● **What the task asks**
Would you please transcribe the data in full and exactly, excluding images?

(Stored data entries)
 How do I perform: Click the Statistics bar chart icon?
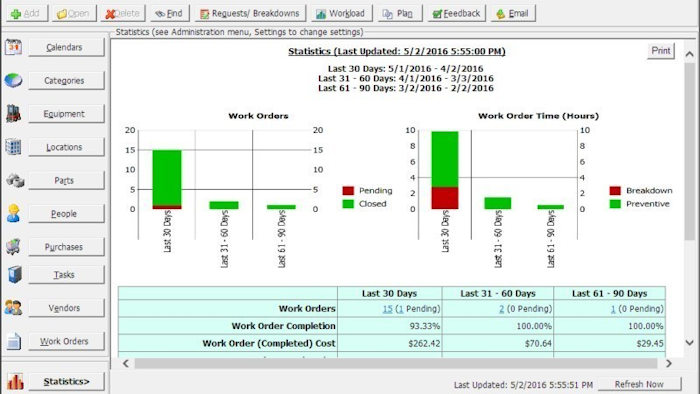click(15, 382)
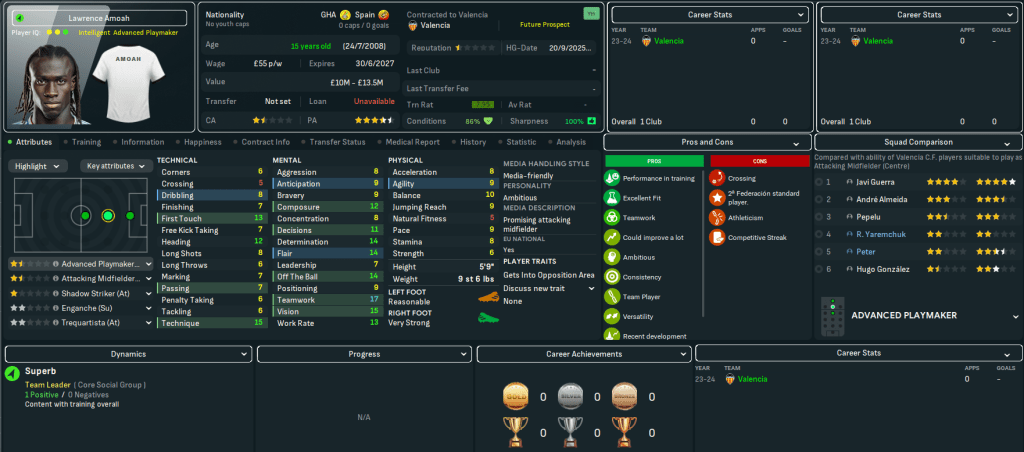Click the green back arrow beside player name
The image size is (1024, 452).
click(x=15, y=18)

● **Exercise output**
 How do I perform: Click the Statistics bar chart icon?
click(15, 382)
Click the green back arrow beside player name
The image size is (1024, 452).
click(x=15, y=18)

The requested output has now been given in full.